When they were asked how they protect themselves, many of the participants answered: “I wear enough clothes when I am exposed to lower temperatures”, “I wash my hands with soap or I use an alcohol based solution when I get in direct contact with persons who have flu symptoms”, “I eat enough”, “I eat honey and I drink lemon juice”, “I take a siesta”, “I take vitamins”, “I eat cheese, milk and yogurt”.

Those who live in the village associate the clean air of the village with a decreased possibility of getting infected from influenza. Furthermore, for this people the most consistent predictor of not being vaccinated was difficulties in accessing health care facilities. They had to travel a lot to see a doctor so they did not get vaccinated.

The majority of the elderly are aware about pneumonia as a major complication of influenza. They usually mention that flu could turn into pneumonia if certain preventive measures are not followed such as stay at home, avoid getting wet or chilled and eat enough.

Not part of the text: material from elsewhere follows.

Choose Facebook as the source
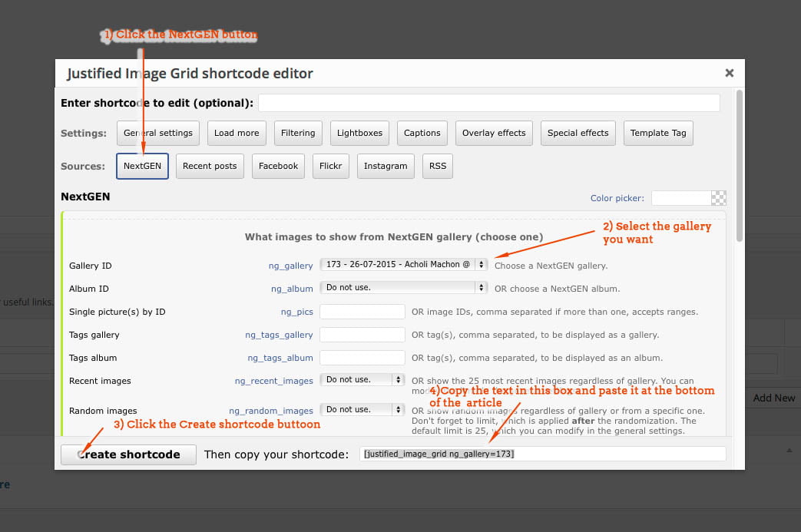801x532 pixels. click(278, 166)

The fourth category of questions included items that related to flu prevention by vaccination. Respondents were directly asked whether they think that flu is preventable or not. All vaccinated and not-vaccinated were convinced that influenza is a preventable disease if people take the adequate preventive measures as previously reported. The vast majority of the elderly of the sample were convinced that vaccination only protects the individuals from getting influenza. They ignored that it can also limit the spread of influenza in the general population.

Source of information

During the '80s various municipalities initiated a pilot program to provide social services on neighbourhood basis to senior citizens by creating centres that are called KAPIs. KAPI is an acronym standing for Centres Open for the Protection of the Elderly. There, they can drink their coffee, talk with other elderly and have access to basic medical and nursing services such as drug prescription, vaccination and health promotion. Five participants attended a KAPI and therefore they were more likely to be immunized by a community nurse, due to their participation to the health promotion program.

In the province -mainly- Greek men visit daily the coffee houses “kaffenia”. These “kaffenia” are usually small places with a few tables and chairs and a coffee bar. Men gather here to drink black coffee, talk politics, and share their health problems. Greek women, traditionally, stay home, cook, do housework and take care of the grandchildren. Ventures outside the home are usually for shopping and for attending the church. The vast majority of the participants from the rural regions has heard and has been reminded about the flu vaccine in the “kaffenio”.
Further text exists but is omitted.